The researchers said that caffeine is an alkaloid compound composed of peculiar molecular structures that can interact with the precursors of perovskite material compounds used as a light-harvesting layer in a class of solar cells, without specifying which kind. They explained that the layer with caffeine was tested on 40 cells and that infrared spectroscopy was used to verify that the alkaloid compound bonded with the perovskite material.

“The molecular lock continued to occur when the material was heated, which could help prevent heat from breaking down the layer,” the researchers wrote.

This innovation, the research team warned, only works with perovskite PV devices and not with other types of solar cells. But the UCLA research group is convinced that with additional research, caffeine could facilitate large-scale production of perovskite solar cells. “Caffeine can help the perovskite achieve high crystallinity, low defects, and good stability,” said Prof. Yang Yang of UCLA's Department of Materials Science and Engineering.

The next step will be to investigate the chemical structure of the caffeine-incorporated perovskite materials. The scientists also plan to find out which protective materials could improve the thermal stability and efficiency of perovskites.

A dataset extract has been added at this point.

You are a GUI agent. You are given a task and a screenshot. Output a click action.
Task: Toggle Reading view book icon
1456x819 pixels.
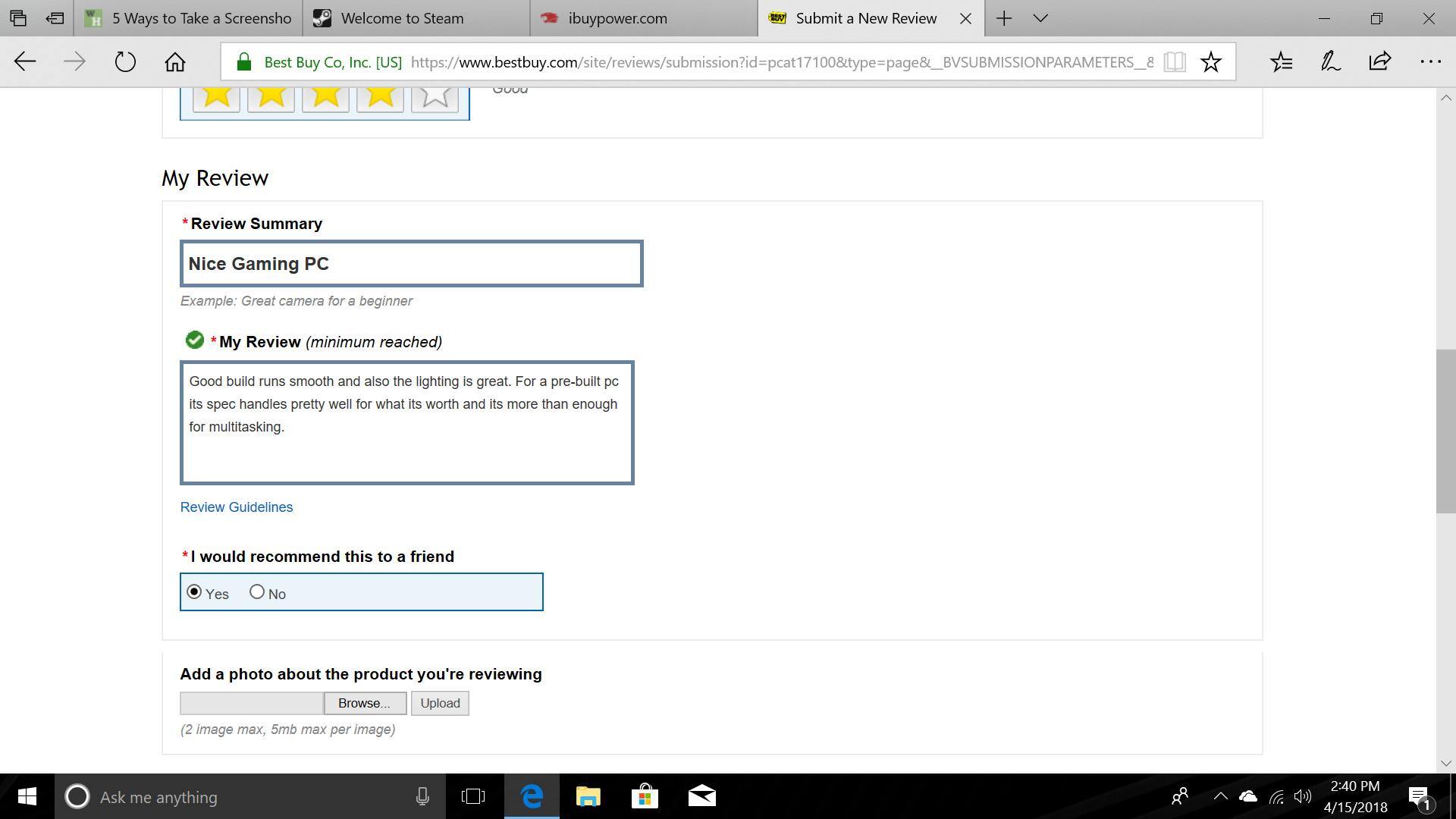click(x=1174, y=62)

In another recent peculiar research project, scientists at Peking University conducted an experiment to demonstrate that large-area perovskite solar cells tend to be more stable at heights of 35 km in the air than at ground level. However, instability is the main obstacle to the commercial production of perovskite-based solar products, as confirmed by past studies carried out by university researchers from Oxford, Cambridge, Surrey and Beijing, as well as South Korea's Ulsan National Institute of Science and Technology and the Korean Institute of Energy Research, Switzerland’s Ecole Polytechnique Fédérale de Lausanne, Germany's Karlsruhe Institute of Technology, the University of Portsmouth and the Kaunas University of Technology in Lithuania.